(Washington Post, April 22, 2020):
Despite being put on anticoagulants, the patient was still developing clots. A second said she’d seen something similar. And a third. Soon, every person on the text chat had reported the same thing. … “It was in as many as 20, 30 or 40 percent of their patients.” …
… increasingly convinced covid-19 attacks not only the lungs, but also the kidneys, heart, intestines, liver and brain. … Many doctors also are reporting bizarre, unsettling cases that don’t seem to follow any of the textbooks they’ve trained on. They describe patients with startlingly low oxygen levels - so low that they would normally be unconscious or near death - talking and swiping on their phones. Asymptomatic pregnant women suddenly in cardiac arrest. Patients who by all conventional measures seem to have mild disease deteriorating within minutes and dying at home. …
… Lewis Kaplan, a University of Pennsylvania physician and head of the Society of Critical Care Medicine, said every year doctors treat people with clotting complications, from those with cancer to victims of severe trauma, “and they don’t clot like this.” “The problem we are having is that while we understand that there is a clot, we don’t yet understand why there is a clot,” Kaplan said. “We don’t know. And therefore, we are scared.” …

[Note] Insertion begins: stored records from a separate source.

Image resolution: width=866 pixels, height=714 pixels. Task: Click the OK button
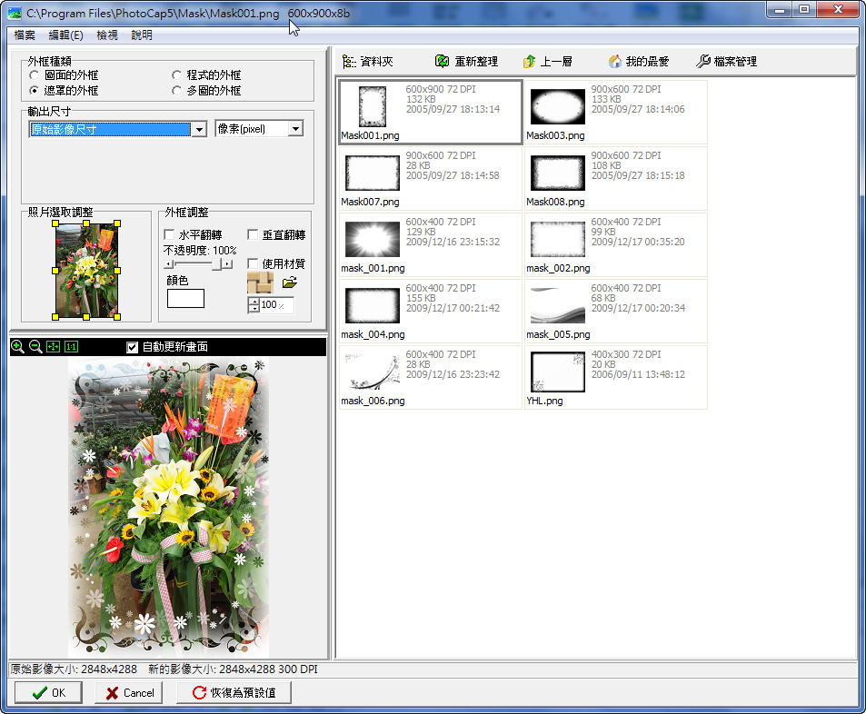click(x=48, y=693)
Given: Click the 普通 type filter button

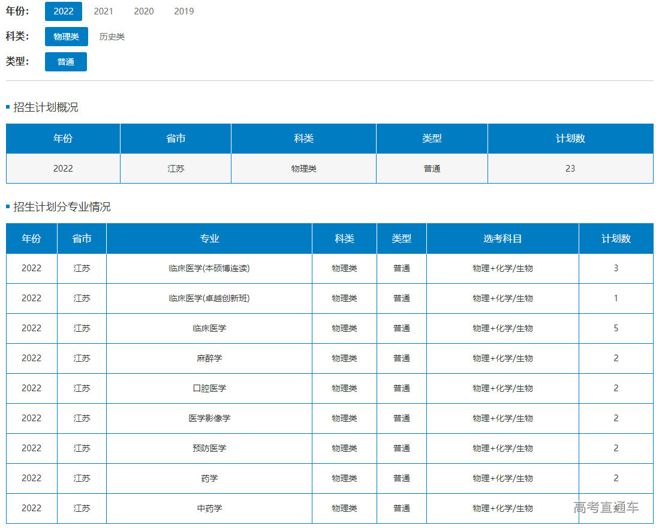Looking at the screenshot, I should tap(65, 62).
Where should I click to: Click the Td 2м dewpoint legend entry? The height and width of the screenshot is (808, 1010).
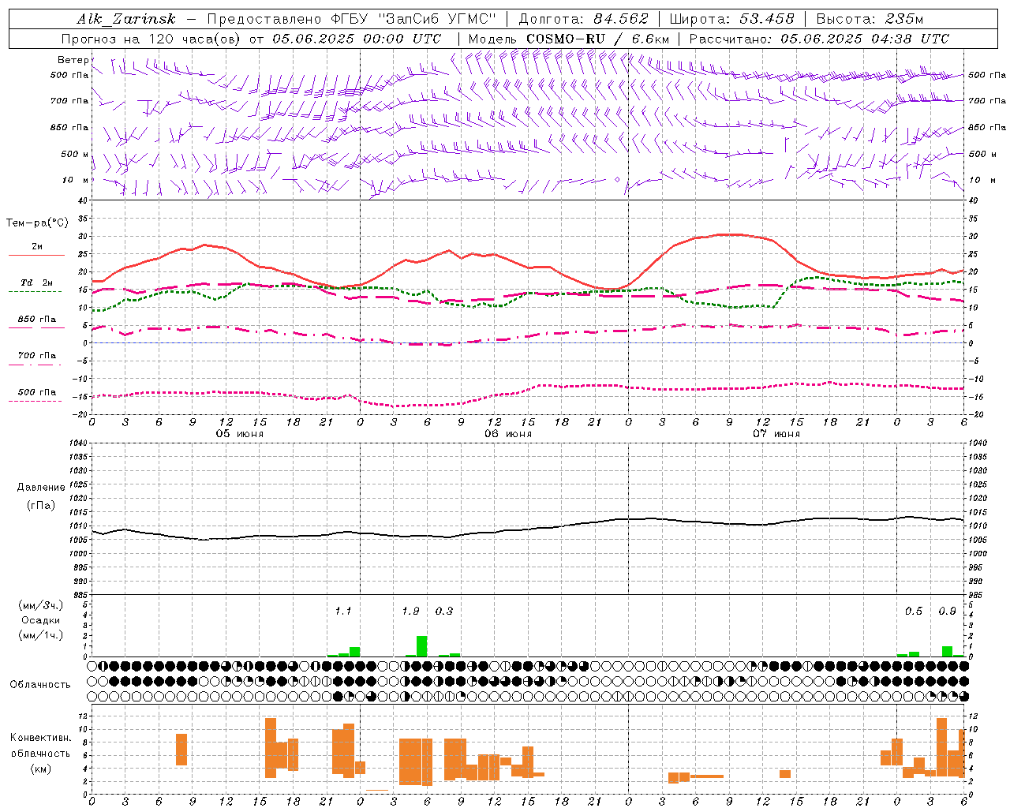36,282
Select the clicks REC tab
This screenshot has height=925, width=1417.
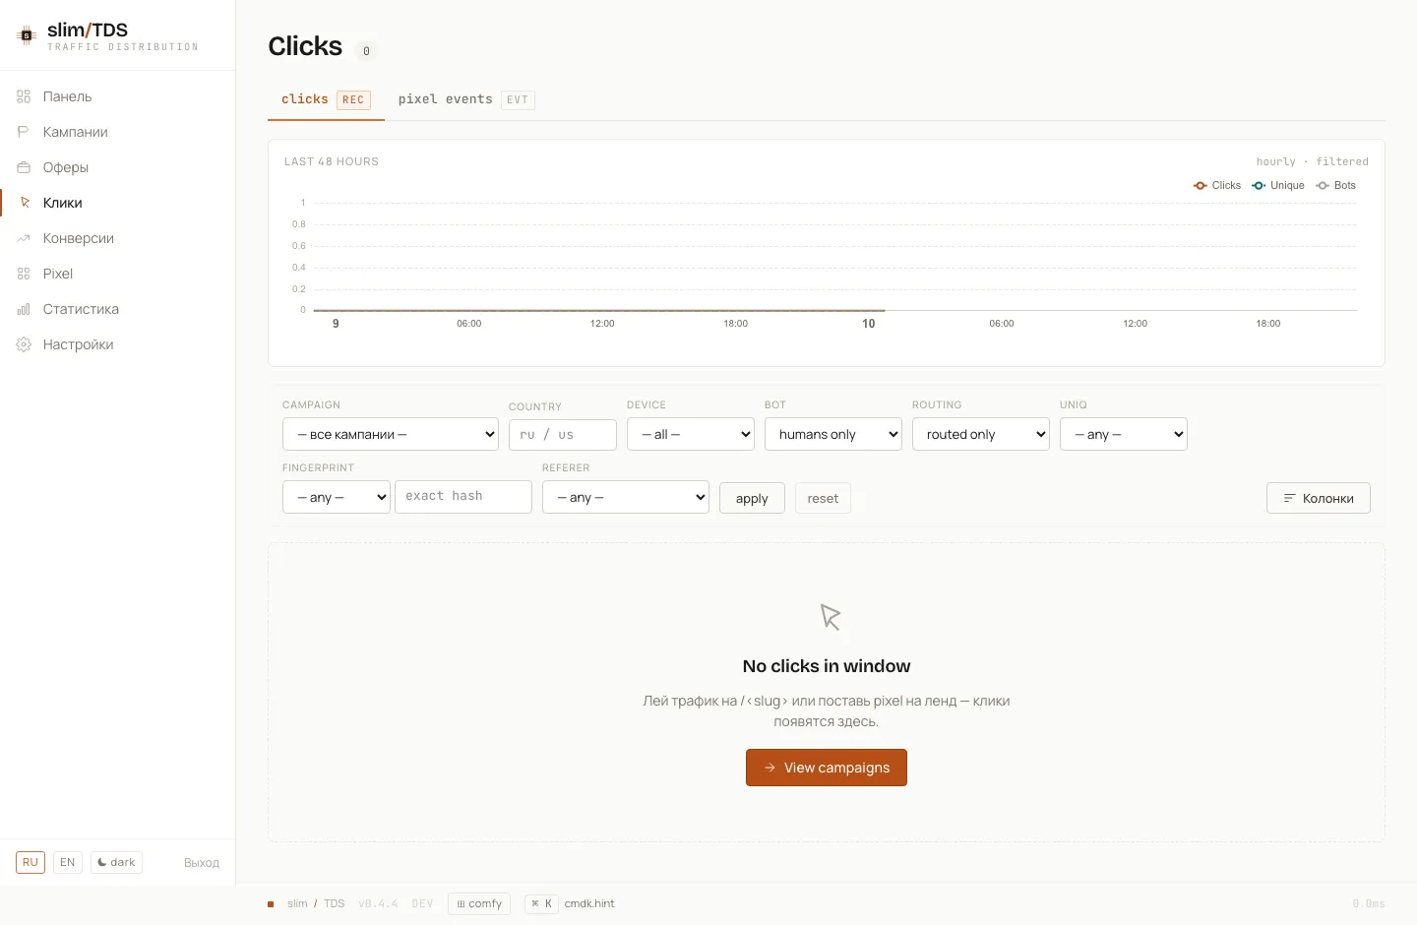click(326, 99)
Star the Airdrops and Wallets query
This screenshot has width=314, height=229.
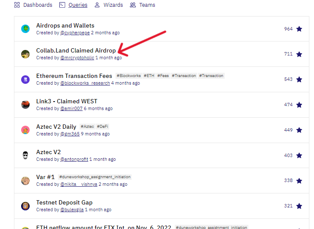tap(299, 29)
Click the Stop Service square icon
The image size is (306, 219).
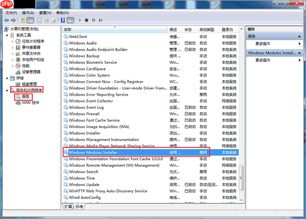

… When they opened up some deceased patients’ lungs, they expected to find evidence of pneumonia and damage to the tiny air sacs that exchange oxygen and carbon dioxide between the lungs and the bloodstream. Instead, they found tiny clots all over. … Although there was no consensus on the biology of why this was happening and what could be done about it, many came to believe the clots might be responsible for a significant share of U.S. deaths from covid-19 - possibly explaining why so many people are dying at home. …
… Scientists call this “hemostatic derangement.” In math, a derangement is a permutation in which no element is in its original position. … Harlan Krumholz, a cardiac specialist at the Yale-New Haven Hospital Center, said no one knows whether blood complications are a result of a direct assault on blood vessels or a hyperactive inflammatory response to the virus by the patient’s immune system. …
“One of the theories is that once the body is so engaged in a fight against an invader, the body starts consuming the clotting factors, which can result in either blood clots or bleeding. In Ebola, the balance was more toward bleeding. In covid-19, it’s more blood clots,” he said. …Early data from China on a sample of 183 patients showed more than 70 percent of patients who died of covid-19 had small clots develop throughout their bloodstream. Although acute respiratory distress syndrome still appears to be the leading cause of death in covid-19 patients, blood complications are not far behind, said Behnood Bikdeli, a fourth-year fellow at Columbia University Irving Medical Center, who helped anchor a paper about the blood clots in the Journal of The American College of Cardiology. “My guess is it’s one of the top three causes of demise and deterioration in covid-19 patients,” he said.